The idea came from a political consultant named Cat Kaminsky, who was interested in becoming Duval’s campaign manager. She modeled the video after a viral 2022 campaign ad from U.S. Senate candidate Gary Chambers, of Louisiana, who smoked a blunt on-screen while bringing awareness to racial disparities in marijuana arrests. Provocative political ads are nothing new, but in the internet age, viral videos, memes, and stunts have become a way for underdog candidates to build name recognition, fundraise, and earn media attention. It’s a microcosm of a larger trend—online virality has become a means to accumulate political power. Republicans with a penchant for trolling know this better than anyone. Democrats seem to be catching on, if Jasmine Crockett’s SNL-lampooned “beat back” of Marjorie Taylor Greene is any indication. “It was a stunt to make money and get my name out there,” Duval said. “It worked in getting my name out there. It just didn’t work as a money thing. I probably could have milked it for a lot more.” She says strangers have recognized her in public, including a man at a convenience store in New Braunfels. “He’s like, ‘My wife loves you.’ And we took a selfie.” 

It also seems to have been cathartic for Duval. She recalls Brett Kavanaugh defiantly proclaiming that he liked beer during his Supreme Court confirmation hearings. “You know what? I like pot,” Duval says. “I do. And you know I’m tired of pretending I don’t.” 
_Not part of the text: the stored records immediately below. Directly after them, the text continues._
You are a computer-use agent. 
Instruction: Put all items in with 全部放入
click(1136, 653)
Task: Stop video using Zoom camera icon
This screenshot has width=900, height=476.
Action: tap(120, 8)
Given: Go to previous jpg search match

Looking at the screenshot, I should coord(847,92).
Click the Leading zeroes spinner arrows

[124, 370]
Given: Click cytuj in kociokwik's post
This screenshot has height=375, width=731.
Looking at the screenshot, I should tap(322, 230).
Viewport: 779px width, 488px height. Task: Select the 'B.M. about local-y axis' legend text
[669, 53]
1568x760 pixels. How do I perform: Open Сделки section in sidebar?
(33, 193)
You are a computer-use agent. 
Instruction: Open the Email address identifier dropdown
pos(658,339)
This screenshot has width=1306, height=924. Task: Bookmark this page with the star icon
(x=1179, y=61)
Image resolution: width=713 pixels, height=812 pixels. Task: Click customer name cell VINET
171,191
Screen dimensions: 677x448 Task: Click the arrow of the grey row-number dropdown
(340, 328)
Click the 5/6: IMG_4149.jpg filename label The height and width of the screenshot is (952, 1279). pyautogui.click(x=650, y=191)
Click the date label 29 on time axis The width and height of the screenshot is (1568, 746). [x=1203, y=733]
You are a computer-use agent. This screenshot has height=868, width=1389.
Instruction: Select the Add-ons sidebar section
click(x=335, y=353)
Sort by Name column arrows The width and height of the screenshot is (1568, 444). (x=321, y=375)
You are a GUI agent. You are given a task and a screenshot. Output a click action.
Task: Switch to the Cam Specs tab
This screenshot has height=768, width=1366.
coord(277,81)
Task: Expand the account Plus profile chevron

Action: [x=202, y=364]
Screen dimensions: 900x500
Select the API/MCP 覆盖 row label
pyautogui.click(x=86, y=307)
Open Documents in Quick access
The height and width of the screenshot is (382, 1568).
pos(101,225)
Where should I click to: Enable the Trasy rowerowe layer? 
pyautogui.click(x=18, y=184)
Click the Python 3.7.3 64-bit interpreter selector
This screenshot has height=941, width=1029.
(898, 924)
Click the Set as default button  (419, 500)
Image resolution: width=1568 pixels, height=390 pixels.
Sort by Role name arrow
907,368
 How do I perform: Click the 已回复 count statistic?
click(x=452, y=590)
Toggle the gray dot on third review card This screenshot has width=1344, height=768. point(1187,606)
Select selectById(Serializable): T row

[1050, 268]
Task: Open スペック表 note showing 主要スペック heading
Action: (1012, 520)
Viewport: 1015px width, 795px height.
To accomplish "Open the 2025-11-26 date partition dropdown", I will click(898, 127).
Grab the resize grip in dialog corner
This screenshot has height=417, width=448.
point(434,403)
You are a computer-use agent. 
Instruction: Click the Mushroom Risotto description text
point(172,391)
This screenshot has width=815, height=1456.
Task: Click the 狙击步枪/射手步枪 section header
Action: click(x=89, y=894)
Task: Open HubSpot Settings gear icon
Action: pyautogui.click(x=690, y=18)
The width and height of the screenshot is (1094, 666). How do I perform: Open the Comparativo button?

At this point, we had been talking for an hour, so I figured it was a good time to ask whether we could try—and my editor said I must emphasize this—her legal cannabis product. I clumsily handled the bong like a freshman college kid at a dorm party. Decision time. I inhaled. 

As the weed kicks in, I find myself distracted by the cardinals flocking to the bird feeder outside. My eyes drift to a sign in the kitchen: “Why hello sweet cheeks, have a seat.” I’m laughing a bit too much. Duval offers me a bottle of water. I accept. Soon, she is talking about the difficulties of running a shoestring campaign. She has done zero volunteer coordination. She still needs to buy digital ads, and she doesn’t have a single radio spot or TV ad. Talking to me, she can’t remember the name of a podcast that invited her on, and she’s relying on a yellow legal pad for her talking points. “I took one hit and I’ve got a serious buzz,” she confesses. Perhaps neither one of us was prepared for how strong this unregulated commercial cannabis could be.

I ask her if she worries about being pigeonholed as the “pot lady.” After all, she has plenty of intelligent things to say about abortion rights, Republican attacks on public education (the Legislature, she says, is intentionally starving schools), and water scarcity problems in the Hill Country (she would take steps toward repealing the rule of capture), but her introduction to voters was literally in a cloud of smoke. “Would it be so bad to have someone who is familiar with the product being in the discussion?” She pauses. “What was the question?”